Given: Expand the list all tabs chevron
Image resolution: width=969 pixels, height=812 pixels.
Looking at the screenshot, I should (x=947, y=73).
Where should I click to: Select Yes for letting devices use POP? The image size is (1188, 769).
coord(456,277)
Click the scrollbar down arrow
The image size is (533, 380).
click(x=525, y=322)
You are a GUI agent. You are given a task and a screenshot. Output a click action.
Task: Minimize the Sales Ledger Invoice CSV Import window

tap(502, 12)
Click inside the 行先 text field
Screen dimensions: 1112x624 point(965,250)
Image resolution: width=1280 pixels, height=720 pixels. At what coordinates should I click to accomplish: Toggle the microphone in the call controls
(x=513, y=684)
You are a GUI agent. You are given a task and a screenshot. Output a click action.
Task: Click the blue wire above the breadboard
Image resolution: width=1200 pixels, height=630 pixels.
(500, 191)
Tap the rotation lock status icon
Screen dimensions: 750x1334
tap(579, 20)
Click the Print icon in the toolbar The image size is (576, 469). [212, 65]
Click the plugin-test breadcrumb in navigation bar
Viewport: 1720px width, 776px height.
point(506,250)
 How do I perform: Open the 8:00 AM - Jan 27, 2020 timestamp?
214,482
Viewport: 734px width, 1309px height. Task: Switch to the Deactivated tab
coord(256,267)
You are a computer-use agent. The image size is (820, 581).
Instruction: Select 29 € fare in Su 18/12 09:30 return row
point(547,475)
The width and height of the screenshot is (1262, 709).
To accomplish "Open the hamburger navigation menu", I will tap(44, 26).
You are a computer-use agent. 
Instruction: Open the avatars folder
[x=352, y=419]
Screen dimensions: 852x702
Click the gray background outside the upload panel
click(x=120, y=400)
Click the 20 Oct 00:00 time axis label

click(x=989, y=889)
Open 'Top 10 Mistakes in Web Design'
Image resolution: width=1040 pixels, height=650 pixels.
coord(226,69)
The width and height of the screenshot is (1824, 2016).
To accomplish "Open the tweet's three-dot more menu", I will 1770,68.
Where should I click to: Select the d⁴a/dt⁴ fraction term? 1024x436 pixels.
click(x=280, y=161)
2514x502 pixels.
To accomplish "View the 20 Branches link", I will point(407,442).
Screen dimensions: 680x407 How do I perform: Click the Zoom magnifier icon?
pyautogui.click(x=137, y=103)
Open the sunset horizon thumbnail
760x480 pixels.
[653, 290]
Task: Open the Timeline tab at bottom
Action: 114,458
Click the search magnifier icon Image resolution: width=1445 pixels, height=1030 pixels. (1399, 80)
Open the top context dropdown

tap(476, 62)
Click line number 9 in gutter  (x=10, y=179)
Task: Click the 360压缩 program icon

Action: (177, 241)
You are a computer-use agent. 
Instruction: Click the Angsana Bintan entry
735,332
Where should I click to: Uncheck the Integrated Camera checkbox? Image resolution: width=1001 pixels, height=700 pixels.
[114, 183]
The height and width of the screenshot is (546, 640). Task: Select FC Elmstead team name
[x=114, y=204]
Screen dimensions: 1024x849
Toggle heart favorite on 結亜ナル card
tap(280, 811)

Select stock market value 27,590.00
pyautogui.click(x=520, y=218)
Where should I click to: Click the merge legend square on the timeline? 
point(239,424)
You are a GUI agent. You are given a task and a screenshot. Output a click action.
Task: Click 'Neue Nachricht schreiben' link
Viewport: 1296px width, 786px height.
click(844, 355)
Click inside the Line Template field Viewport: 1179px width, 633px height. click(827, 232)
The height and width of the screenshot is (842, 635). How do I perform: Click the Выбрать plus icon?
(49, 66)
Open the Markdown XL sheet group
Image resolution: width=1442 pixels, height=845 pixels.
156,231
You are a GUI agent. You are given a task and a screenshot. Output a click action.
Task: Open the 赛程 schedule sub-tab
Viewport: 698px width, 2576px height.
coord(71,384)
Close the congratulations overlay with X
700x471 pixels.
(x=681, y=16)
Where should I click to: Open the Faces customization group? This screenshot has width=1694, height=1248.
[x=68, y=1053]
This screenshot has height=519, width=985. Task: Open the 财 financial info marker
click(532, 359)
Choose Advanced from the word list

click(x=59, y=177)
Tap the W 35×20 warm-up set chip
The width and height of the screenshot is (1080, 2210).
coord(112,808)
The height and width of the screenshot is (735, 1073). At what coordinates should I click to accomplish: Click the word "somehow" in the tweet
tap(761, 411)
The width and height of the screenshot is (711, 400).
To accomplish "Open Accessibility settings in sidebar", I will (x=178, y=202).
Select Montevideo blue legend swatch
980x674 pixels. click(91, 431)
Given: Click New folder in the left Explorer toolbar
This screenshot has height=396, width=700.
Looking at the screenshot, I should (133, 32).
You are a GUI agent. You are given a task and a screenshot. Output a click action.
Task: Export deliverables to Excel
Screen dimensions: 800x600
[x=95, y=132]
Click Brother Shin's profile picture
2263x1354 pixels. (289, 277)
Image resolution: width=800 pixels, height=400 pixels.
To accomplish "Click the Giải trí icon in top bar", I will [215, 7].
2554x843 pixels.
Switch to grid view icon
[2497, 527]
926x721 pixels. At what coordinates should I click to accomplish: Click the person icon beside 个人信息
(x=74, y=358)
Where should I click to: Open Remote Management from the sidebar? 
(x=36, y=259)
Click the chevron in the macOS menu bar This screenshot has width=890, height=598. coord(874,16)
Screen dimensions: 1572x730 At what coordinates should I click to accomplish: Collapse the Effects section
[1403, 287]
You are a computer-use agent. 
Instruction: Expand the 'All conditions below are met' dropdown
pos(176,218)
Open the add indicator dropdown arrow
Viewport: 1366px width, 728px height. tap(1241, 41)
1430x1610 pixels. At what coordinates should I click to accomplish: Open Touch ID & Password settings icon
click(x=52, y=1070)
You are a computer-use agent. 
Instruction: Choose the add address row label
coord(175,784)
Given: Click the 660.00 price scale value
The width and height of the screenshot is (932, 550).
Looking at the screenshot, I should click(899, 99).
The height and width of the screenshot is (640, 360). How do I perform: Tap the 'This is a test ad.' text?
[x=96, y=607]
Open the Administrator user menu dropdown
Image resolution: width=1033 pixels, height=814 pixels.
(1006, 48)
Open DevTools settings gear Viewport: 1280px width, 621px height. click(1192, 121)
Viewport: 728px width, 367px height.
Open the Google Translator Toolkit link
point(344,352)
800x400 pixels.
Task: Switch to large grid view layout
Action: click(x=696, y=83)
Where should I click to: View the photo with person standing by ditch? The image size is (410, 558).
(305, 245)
# # # #
Print again the lines of the entries above that fall between the line holding "Click Brother Shin's profile picture" and the line holding "Given: Click the 660.00 price scale value", inclusive, exactly as they stand.

Click Brother Shin's profile picture
2263x1354 pixels. (289, 277)
Image resolution: width=800 pixels, height=400 pixels.
To accomplish "Click the Giải trí icon in top bar", I will [215, 7].
2554x843 pixels.
Switch to grid view icon
[2497, 527]
926x721 pixels. At what coordinates should I click to accomplish: Click the person icon beside 个人信息
(x=74, y=358)
Where should I click to: Open Remote Management from the sidebar? 
(x=36, y=259)
Click the chevron in the macOS menu bar This screenshot has width=890, height=598. coord(874,16)
Screen dimensions: 1572x730 At what coordinates should I click to accomplish: Collapse the Effects section
[1403, 287]
You are a computer-use agent. 
Instruction: Expand the 'All conditions below are met' dropdown
pos(176,218)
Open the add indicator dropdown arrow
Viewport: 1366px width, 728px height. tap(1241, 41)
1430x1610 pixels. At what coordinates should I click to accomplish: Open Touch ID & Password settings icon
click(x=52, y=1070)
You are a computer-use agent. 
Instruction: Choose the add address row label
coord(175,784)
Given: Click the 660.00 price scale value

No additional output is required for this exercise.